Quando a Canção é a Própria Casa
(Para quem escuta entre palavras, como quem ouve música invisível)
Há dias em que só a música me alcança.
Dias em que as palavras, por mais belas, tropeçam na garganta.
Nesses dias, é a canção que me embala, me traduz, me devolve a mim mesma.

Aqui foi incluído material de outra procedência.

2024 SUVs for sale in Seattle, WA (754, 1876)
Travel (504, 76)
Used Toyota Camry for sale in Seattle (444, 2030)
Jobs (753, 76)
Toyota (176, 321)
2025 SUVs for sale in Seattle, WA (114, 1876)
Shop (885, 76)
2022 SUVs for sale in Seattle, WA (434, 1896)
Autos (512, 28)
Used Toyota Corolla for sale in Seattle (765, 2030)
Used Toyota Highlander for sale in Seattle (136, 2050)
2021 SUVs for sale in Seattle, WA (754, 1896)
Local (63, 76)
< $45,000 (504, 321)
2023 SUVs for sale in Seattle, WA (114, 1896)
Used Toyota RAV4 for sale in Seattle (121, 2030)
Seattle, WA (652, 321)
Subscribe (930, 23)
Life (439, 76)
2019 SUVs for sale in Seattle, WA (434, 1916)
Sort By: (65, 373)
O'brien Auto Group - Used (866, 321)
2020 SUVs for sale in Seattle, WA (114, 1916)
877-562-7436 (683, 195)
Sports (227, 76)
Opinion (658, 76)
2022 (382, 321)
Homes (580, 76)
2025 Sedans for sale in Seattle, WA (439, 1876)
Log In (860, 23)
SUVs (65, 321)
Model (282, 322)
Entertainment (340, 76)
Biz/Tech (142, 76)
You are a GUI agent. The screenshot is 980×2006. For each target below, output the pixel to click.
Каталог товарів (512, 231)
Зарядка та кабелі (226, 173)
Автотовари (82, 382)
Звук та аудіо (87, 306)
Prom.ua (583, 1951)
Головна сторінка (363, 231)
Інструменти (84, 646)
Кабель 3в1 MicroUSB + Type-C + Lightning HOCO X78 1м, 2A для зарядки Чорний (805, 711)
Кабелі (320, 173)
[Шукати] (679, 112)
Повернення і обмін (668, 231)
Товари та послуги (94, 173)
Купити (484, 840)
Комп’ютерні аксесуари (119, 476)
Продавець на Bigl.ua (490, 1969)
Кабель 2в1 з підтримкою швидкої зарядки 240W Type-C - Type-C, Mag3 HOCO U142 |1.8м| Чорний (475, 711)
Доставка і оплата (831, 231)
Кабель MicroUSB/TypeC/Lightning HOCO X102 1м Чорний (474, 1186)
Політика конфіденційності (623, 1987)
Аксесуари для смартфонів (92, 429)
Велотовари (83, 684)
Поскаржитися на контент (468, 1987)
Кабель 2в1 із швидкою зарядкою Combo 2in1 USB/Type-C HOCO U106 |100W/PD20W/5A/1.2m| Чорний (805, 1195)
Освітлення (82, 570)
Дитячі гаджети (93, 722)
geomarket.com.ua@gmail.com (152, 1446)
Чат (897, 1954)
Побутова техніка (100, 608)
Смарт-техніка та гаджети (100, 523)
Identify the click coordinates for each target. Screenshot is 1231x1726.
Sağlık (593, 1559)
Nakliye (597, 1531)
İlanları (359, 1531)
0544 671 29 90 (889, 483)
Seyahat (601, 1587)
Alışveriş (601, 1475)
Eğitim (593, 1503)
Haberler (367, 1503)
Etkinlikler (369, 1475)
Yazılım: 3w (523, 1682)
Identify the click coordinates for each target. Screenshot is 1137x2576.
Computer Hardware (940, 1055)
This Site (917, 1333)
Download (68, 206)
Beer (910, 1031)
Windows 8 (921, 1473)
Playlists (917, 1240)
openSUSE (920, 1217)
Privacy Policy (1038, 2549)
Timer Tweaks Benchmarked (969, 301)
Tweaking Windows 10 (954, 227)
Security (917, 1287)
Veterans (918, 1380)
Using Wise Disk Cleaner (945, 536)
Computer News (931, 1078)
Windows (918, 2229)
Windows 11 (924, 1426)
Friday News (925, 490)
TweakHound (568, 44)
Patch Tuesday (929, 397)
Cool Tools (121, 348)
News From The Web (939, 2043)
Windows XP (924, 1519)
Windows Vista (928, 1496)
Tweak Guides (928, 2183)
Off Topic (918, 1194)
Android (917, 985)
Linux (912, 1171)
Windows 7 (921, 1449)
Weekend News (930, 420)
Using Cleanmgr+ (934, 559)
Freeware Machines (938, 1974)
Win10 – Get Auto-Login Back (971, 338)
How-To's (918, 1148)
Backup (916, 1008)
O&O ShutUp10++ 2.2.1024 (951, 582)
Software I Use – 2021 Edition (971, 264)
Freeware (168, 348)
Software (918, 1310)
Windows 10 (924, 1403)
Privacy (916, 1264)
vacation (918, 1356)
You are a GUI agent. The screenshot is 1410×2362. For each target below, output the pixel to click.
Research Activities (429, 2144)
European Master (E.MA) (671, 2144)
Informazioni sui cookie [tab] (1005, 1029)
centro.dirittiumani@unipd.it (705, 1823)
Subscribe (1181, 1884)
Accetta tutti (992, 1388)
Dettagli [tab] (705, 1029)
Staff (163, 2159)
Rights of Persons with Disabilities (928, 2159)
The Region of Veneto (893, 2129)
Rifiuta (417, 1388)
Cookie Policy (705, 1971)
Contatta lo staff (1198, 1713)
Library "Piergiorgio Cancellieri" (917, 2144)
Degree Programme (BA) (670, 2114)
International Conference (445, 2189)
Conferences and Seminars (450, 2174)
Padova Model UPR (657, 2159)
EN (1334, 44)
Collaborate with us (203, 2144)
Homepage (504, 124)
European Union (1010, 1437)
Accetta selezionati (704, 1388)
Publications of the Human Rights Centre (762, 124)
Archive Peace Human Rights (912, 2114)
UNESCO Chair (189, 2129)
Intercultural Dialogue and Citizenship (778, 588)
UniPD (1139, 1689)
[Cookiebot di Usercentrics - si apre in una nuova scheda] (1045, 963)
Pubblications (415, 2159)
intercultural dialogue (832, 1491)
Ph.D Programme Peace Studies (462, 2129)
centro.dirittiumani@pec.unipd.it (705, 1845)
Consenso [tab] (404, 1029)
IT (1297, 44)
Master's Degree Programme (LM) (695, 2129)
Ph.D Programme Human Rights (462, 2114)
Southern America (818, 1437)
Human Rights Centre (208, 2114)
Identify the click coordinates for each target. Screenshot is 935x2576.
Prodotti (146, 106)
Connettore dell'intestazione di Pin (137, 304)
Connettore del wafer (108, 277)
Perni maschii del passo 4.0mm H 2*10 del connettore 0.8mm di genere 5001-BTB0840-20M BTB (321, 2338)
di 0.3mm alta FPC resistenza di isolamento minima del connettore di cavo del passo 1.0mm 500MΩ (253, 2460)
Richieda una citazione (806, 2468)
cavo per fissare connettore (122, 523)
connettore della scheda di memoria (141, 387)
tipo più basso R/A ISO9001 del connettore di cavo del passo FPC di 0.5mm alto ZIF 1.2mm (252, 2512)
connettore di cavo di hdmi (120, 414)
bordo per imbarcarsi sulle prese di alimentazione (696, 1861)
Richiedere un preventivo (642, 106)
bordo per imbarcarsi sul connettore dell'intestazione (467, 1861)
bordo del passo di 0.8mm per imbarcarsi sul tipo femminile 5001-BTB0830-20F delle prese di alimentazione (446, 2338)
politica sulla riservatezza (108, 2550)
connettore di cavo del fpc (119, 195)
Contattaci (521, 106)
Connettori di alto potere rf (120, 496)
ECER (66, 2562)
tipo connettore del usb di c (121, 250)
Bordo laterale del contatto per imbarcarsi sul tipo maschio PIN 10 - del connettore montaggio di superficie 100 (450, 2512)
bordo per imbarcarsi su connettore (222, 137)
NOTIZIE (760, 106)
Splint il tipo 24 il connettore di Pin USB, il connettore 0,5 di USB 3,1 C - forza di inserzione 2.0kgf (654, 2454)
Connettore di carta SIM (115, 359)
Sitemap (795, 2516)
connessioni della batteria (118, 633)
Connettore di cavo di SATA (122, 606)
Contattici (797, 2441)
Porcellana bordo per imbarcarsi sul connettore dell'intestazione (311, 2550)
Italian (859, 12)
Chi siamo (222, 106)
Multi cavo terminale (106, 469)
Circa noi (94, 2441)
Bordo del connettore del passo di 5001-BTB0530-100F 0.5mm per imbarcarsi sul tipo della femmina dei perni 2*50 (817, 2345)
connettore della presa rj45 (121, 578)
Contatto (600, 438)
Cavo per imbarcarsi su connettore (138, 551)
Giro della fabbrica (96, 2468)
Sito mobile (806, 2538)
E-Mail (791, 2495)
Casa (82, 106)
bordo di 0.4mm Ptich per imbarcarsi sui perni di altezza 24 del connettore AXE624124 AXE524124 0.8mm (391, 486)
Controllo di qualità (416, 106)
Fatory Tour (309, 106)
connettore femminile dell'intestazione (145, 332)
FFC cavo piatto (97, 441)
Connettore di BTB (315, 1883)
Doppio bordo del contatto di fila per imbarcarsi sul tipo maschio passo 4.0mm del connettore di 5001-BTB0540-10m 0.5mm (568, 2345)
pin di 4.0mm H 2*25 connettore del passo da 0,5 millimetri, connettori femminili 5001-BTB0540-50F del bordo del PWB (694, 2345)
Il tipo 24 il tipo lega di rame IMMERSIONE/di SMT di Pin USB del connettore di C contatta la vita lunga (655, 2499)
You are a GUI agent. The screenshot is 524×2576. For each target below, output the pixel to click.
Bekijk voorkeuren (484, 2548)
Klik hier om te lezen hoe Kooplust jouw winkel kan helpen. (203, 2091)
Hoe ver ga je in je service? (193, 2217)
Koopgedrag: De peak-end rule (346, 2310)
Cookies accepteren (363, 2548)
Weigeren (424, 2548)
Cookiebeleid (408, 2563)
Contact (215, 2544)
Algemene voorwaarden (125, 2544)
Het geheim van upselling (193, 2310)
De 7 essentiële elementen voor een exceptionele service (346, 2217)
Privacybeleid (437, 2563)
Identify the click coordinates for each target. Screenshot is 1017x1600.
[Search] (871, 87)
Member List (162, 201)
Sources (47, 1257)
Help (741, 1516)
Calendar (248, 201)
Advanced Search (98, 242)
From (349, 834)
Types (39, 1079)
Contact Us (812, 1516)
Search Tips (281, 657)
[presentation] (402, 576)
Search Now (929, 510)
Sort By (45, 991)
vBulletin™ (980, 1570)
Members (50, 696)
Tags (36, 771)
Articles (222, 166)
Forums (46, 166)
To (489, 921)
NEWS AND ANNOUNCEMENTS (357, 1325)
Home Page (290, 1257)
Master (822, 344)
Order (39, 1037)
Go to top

A música — como a arte — não exige explicação.
Ela entra pelos poros, não pelos argumentos.
Nos toca onde a razão não chega.
E talvez seja por isso que, mesmo sem saber cantar, sempre cantei com a alma.
Lembro de embalar meus filhos com canções inventadas.
Sem rima.
Sem métrica.
Mas cheias de intenção.
Porque, para uma criança, o que importa não é a afinação — é o afeto com que se canta.
A arte inteira sabe fazer: amar sem pedir licença.
A música que me salvou não está nos grandes concertos, mas nas pequenas notas do cotidiano:
o tilintar do garfo na porcelana,
o suspiro de um idoso ao adormecer,
o som da chaleira que me lembra que ainda há água para aquecer.
E quando penso na arte, não penso em museus ou palcos.
Penso na amiga que borda suas mágoas em pano cru.
No menino que rabisca um muro como se ali pudesse respirar.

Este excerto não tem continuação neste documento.